Um novo documento produzido pelo governo federal afirma que as crianças podem se identificar como transexuais e que a lei deve tratá-las dessa forma.
O guia “Todas as Mulheres: Dignidade, Cidadania e Direitos Humanos para Travestis e Mulheres Trans” foi lançado em outubro pelo Ministério das Mulheres e Associação Nacional de Travestis e Transexuais (Antra). O documento é fruto da 5ª Conferência Nacional de Políticas para as Mulheres.
A proposta do guia é apresentar fundamentos legais e parâmetros de direitos humanos contra a discriminação. O documento traz informações relevantes sobre as pessoas que se identificam trans, como um resumo de quais leis tratam do tema e detalhes de como obter o reconhecimento do nome social.
Contudo, além de cobrarem que os adultos que se identificam como transexuais tenham os mesmos direitos das mulheres biológicas, o guia defende a adoção de uma legislação que reconheça a existência das crianças trans e que garanta proteção e saúde diferenciadas a elas.
Argumentos
O guia reforça a orientação ONU, que no ano passado recomendou oficialmente ao Brasil reconhecer legalmente a existência de crianças trans e adotar medidas para garantir a identidade de gênero, integridade física e psicológica e liberdade de expressão delas.
A Organização das Nações Unidas Mulheres no Brasil e ONU Direitos Humanos para a América do Sul são parceiras na construção do documento.
O documento justifica que “as crianças LGBTQIA+, inclusive as meninas trans, também têm todos esses direitos” porque “travestis e mulheres trans também foram crianças” e que muitas tiveram uma infância marcada por discriminação e “hiperpatrulha de gênero”.
Segundo a cartilha, essas perseguições desencadearam bullying, violência e cicatrizes físicas e mentais.

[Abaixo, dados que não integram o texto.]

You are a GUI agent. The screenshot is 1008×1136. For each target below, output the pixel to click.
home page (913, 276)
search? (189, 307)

O guia sugere que o Estado realize ações de conscientização pública e implementação de medidas de apoio e segurança aos adolescentes trans, adote medidas para proteger crianças trans que sofreram bullying, discriminação, assédio e qualquer outra forma de violência, e desenvolva programas específicos para a saúde mental das crianças e adolescentes trans, que estariam sujeitas a um risco maior de cometer suicídio e mutilação.

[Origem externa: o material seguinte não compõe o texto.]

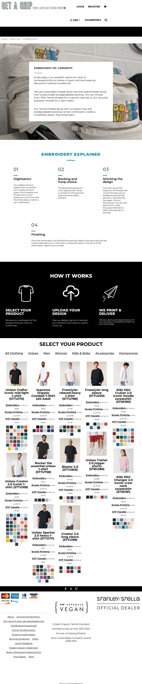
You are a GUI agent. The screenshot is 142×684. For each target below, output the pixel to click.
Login (80, 6)
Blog (31, 656)
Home (4, 39)
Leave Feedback (24, 643)
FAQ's (35, 638)
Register (94, 6)
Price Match (19, 656)
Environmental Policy (28, 616)
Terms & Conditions (19, 638)
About (10, 616)
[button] (105, 6)
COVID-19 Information (24, 630)
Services (15, 39)
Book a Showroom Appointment (23, 652)
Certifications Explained (23, 625)
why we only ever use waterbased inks (23, 621)
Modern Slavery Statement (23, 647)
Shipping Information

O documento não trata diretamente de intervenções físicas, como o bloqueio hormonal ou operações de redesignação sexual.
Inversão da interpretação
O memorando diz que a autodeterminação de se identificar com um determinado gênero que não o biológico se fundamenta em “vivências e experiências observáveis pelas ciências sociais, humanas e políticas”.
O texto equipara o direito à autoidentificação a outras características, como raça e etnia. Mas o documento também afirma que a identidade de gênero é um aspecto essencial da personalidade de cada pessoa.
Segundo Shannon Sauer-Zavala, professora de psicologia e psicóloga clínica da Universidade do Kentucky, nos EUA, personalidade é a maneira característica de pensar, sentir e se comportar de alguém. Estudos mostram que a personalidade pode mudar no decorrer da vida, inclusive na fase adulta.
Além disso, a própria Convenção sobre os Direitos da Criança, na qual o guia baseia parte de seus argumentos, deixa claro que a criança tem um processo de evolução de maturidade. O documento menciona alguns artigos, como o 12, segundo o qual a criança tem direito a formular seus próprios juízos e expressar suas opiniões livremente sobre todos os assuntos que lhe digam respeito. A segunda parte do texto da Convenção, porém, diz: “levando-se devidamente em consideração essas opiniões, em função da idade e maturidade da criança”.
Mais à frente, o guia ressalta o direito da “liberdade de pensamento consciência e crença”. A própria convenção diz que serão respeitados os direitos e deveres dos pais de orientar a criança com relação ao exercício de seus direitos de acordo com a evolução de sua capacidade.
Procurado pela Gazeta do Povo, o Ministério das Mulheres disse que a 5ª Conferência Nacional de Políticas para as Mulheres (5ª CNPM) promoveu painéis temáticos, que contaram com mais de 40 debatedoras, abordando temas como saúde, educação, justiça de gênero e étnico-racial, violência política e economia.